> ## Documentation Index
> Fetch the complete documentation index at: https://docs.pipecat.ai/llms.txt
> Use this file to discover all available pages before exploring further.

# Soniox

> Speech-to-text service implementation using Soniox's WebSocket API

## Overview

`SonioxSTTService` provides real-time speech-to-text transcription using Soniox's WebSocket API with support for over 60 languages, custom context, multiple languages in the same conversation, and advanced features for accurate multilingual transcription.

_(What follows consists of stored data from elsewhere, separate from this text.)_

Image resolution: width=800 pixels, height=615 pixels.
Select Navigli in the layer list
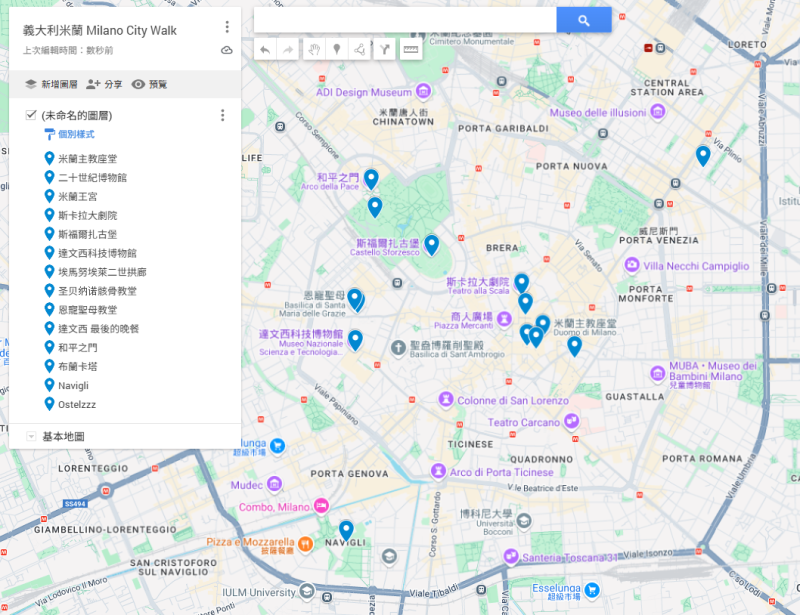click(x=73, y=385)
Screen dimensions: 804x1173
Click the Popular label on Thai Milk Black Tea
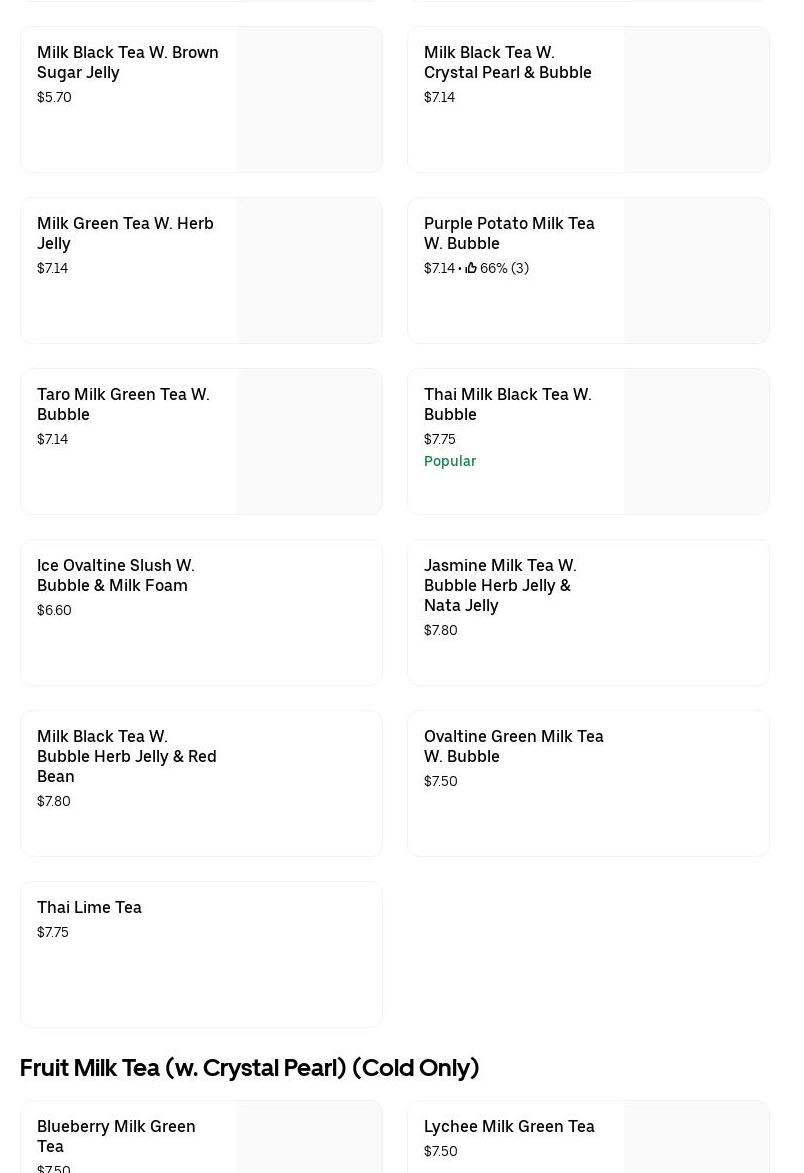click(450, 461)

By default, Soniox uses the `stt-rt-v4` model with `vad_force_turn_endpoint=True`, which disables Soniox's native turn detection and relies on Pipecat's local VAD to finalize transcripts. This configuration significantly reduces the time to final segment (\~250ms median). Pipecat enables smart-turn detection by default using `LocalSmartTurnAnalyzerV3`. To use Soniox's native turn detection instead, set `vad_force_turn_endpoint=False`.

<CardGroup cols={2}>
  <Card title="Soniox STT API Reference" icon="code" href="https://pipecat-docs.readthedocs.io/en/latest/api/pipecat.services.soniox.stt.html">
    Pipecat's API methods for Soniox STT integration
  </Card>

  <Card title="Example Implementation" icon="play" href="https://github.com/pipecat-ai/pipecat/blob/main/examples/voice/voice-soniox.py">
    Complete example with interruption handling
  </Card>

  <Card title="Soniox Documentation" icon="book" href="https://soniox.com/docs/speech-to-text/get-started">
    Official Soniox documentation and features
  </Card>

  <Card title="Soniox Console" icon="microphone" href="https://console.soniox.com/">
    Access multilingual models and API keys
  </Card>
</CardGroup>

## Installation

To use Soniox services, install the required dependencies:

```bash theme={null}
uv add "pipecat-ai[soniox]"
```

## Prerequisites

### Soniox Account Setup

Before using Soniox STT services, you need:

1. **Soniox Account**: Sign up at [Soniox Console](https://console.soniox.com/)
2. **API Key**: Generate an API key from your console dashboard
3. **Language Selection**: Choose from 60+ supported languages and models

### Required Environment Variables

* `SONIOX_API_KEY`: Your Soniox API key for authentication

## Configuration

### SonioxSTTService

<ParamField path="api_key" type="str" required>
  Soniox API key for authentication.
</ParamField>

<ParamField path="url" type="str" default="wss://stt-rt.soniox.com/transcribe-websocket">
  Soniox WebSocket API URL.
</ParamField>

<ParamField path="sample_rate" type="int" default="None">
  Audio sample rate in Hz. When `None`, uses the pipeline's configured sample
  rate.
</ParamField>

<ParamField path="model" type="str" default="None" deprecated>
  Soniox model to use for transcription. *Deprecated in v0.0.105. Use
  `settings=SonioxSTTService.Settings(model=...)` instead.*
</ParamField>

<ParamField path="audio_format" type="str" default="pcm_s16le">
  Audio format for transcription. Init-only -- not part of runtime-updatable
  settings.
</ParamField>

<ParamField path="num_channels" type="int" default="1">
  Number of audio channels. Init-only -- not part of runtime-updatable settings.
</ParamField>

<ParamField path="params" type="SonioxInputParams" default="None" deprecated>
  Additional configuration parameters. *Deprecated in v0.0.105. Use
  `settings=SonioxSTTService.Settings(...)` instead.*
</ParamField>

<ParamField path="settings" type="SonioxSTTService.Settings" default="None">
  Runtime-configurable settings for the STT service. See [Settings](#settings)
  below.
</ParamField>

<ParamField path="ttfs_p99_latency" type="float" default="0.35">
  P99 latency from speech end to final transcript in seconds. Override for your
  deployment. See [stt-benchmark](https://github.com/pipecat-ai/stt-benchmark).
</ParamField>

<ParamField path="vad_force_turn_endpoint" type="bool" default="True">
  Listen to `VADUserStoppedSpeakingFrame` to send a finalize message to Soniox.
  When enabled, Pipecat's local VAD triggers transcript finalization. When
  disabled, Soniox detects the end of speech natively.
</ParamField>

### Settings

Runtime-configurable settings passed via the `settings` constructor argument using `SonioxSTTService.Settings(...)`. These can be updated mid-conversation with `STTUpdateSettingsFrame`. See [Service Settings](/pipecat/fundamentals/service-settings) for details.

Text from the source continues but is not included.